→ Required task
Convert every line of the material below into a JSON list of strings, with one string per line and blank lines omitted.

# Material provided start

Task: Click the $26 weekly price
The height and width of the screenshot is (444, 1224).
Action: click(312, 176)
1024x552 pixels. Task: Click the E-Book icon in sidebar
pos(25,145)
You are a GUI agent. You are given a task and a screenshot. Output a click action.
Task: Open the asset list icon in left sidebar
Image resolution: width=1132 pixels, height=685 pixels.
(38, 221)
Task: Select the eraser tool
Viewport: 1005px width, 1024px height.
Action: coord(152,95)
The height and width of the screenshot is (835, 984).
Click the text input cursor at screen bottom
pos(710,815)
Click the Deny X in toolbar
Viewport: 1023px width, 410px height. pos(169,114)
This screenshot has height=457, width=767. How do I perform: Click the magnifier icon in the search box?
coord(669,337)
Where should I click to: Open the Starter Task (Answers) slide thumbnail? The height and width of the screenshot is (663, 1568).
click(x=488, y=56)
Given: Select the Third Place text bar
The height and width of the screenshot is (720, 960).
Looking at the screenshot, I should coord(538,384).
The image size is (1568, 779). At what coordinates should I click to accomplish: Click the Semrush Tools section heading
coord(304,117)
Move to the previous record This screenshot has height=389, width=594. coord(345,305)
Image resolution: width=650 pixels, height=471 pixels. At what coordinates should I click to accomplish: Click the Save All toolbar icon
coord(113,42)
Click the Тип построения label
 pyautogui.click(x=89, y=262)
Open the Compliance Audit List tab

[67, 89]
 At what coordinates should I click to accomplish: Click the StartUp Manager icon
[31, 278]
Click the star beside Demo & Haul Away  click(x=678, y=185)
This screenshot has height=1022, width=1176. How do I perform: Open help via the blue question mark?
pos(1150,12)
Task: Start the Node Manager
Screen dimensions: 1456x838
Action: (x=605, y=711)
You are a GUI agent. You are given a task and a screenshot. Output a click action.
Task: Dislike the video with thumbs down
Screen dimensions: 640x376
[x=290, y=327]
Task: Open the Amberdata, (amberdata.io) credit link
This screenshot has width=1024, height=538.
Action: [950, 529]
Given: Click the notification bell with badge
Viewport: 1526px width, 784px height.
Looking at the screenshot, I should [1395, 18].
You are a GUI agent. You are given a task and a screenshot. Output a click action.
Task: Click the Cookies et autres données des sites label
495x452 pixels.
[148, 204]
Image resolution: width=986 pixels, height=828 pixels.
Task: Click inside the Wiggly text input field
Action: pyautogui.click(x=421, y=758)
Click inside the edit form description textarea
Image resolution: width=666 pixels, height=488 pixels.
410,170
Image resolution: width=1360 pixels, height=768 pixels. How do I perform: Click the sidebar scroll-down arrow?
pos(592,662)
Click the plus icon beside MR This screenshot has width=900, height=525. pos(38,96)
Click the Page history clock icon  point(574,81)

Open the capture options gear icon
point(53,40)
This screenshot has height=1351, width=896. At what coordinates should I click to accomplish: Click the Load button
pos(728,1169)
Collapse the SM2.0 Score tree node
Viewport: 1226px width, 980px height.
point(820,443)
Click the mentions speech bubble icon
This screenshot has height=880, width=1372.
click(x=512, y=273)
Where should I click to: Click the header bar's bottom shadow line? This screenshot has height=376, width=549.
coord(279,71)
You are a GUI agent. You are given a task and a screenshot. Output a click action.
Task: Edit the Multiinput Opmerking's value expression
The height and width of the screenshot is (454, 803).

# Material provided end

→ Exercise answer
[
  "Task: Click the $26 weekly price",
  "The height and width of the screenshot is (444, 1224).",
  "Action: click(312, 176)",
  "1024x552 pixels. Task: Click the E-Book icon in sidebar",
  "pos(25,145)",
  "You are a GUI agent. You are given a task and a screenshot. Output a click action.",
  "Task: Open the asset list icon in left sidebar",
  "Image resolution: width=1132 pixels, height=685 pixels.",
  "(38, 221)",
  "Task: Select the eraser tool",
  "Viewport: 1005px width, 1024px height.",
  "Action: coord(152,95)",
  "The height and width of the screenshot is (835, 984).",
  "Click the text input cursor at screen bottom",
  "pos(710,815)",
  "Click the Deny X in toolbar",
  "Viewport: 1023px width, 410px height. pos(169,114)",
  "This screenshot has height=457, width=767. How do I perform: Click the magnifier icon in the search box?",
  "coord(669,337)",
  "Where should I click to: Open the Starter Task (Answers) slide thumbnail? The height and width of the screenshot is (663, 1568).",
  "click(x=488, y=56)",
  "Given: Select the Third Place text bar",
  "The height and width of the screenshot is (720, 960).",
  "Looking at the screenshot, I should coord(538,384).",
  "The image size is (1568, 779). At what coordinates should I click to accomplish: Click the Semrush Tools section heading",
  "coord(304,117)",
  "Move to the previous record This screenshot has height=389, width=594. coord(345,305)",
  "Image resolution: width=650 pixels, height=471 pixels. At what coordinates should I click to accomplish: Click the Save All toolbar icon",
  "coord(113,42)",
  "Click the Тип построения label",
  " pyautogui.click(x=89, y=262)",
  "Open the Compliance Audit List tab",
  "[67, 89]",
  " At what coordinates should I click to accomplish: Click the StartUp Manager icon",
  "[31, 278]",
  "Click the star beside Demo & Haul Away  click(x=678, y=185)",
  "This screenshot has height=1022, width=1176. How do I perform: Open help via the blue question mark?",
  "pos(1150,12)",
  "Task: Start the Node Manager",
  "Screen dimensions: 1456x838",
  "Action: (x=605, y=711)",
  "You are a GUI agent. You are given a task and a screenshot. Output a click action.",
  "Task: Dislike the video with thumbs down",
  "Screen dimensions: 640x376",
  "[x=290, y=327]",
  "Task: Open the Amberdata, (amberdata.io) credit link",
  "This screenshot has width=1024, height=538.",
  "Action: [950, 529]",
  "Given: Click the notification bell with badge",
  "Viewport: 1526px width, 784px height.",
  "Looking at the screenshot, I should [1395, 18].",
  "You are a GUI agent. You are given a task and a screenshot. Output a click action.",
  "Task: Click the Cookies et autres données des sites label",
  "495x452 pixels.",
  "[148, 204]",
  "Image resolution: width=986 pixels, height=828 pixels.",
  "Task: Click inside the Wiggly text input field",
  "Action: pyautogui.click(x=421, y=758)",
  "Click inside the edit form description textarea",
  "Image resolution: width=666 pixels, height=488 pixels.",
  "410,170",
  "Image resolution: width=1360 pixels, height=768 pixels. How do I perform: Click the sidebar scroll-down arrow?",
  "pos(592,662)",
  "Click the plus icon beside MR This screenshot has width=900, height=525. pos(38,96)",
  "Click the Page history clock icon  point(574,81)",
  "Open the capture options gear icon",
  "point(53,40)",
  "This screenshot has height=1351, width=896. At what coordinates should I click to accomplish: Click the Load button",
  "pos(728,1169)",
  "Collapse the SM2.0 Score tree node",
  "Viewport: 1226px width, 980px height.",
  "point(820,443)",
  "Click the mentions speech bubble icon",
  "This screenshot has height=880, width=1372.",
  "click(x=512, y=273)",
  "Where should I click to: Click the header bar's bottom shadow line? This screenshot has height=376, width=549.",
  "coord(279,71)",
  "You are a GUI agent. You are given a task and a screenshot. Output a click action.",
  "Task: Edit the Multiinput Opmerking's value expression",
  "The height and width of the screenshot is (454, 803)."
]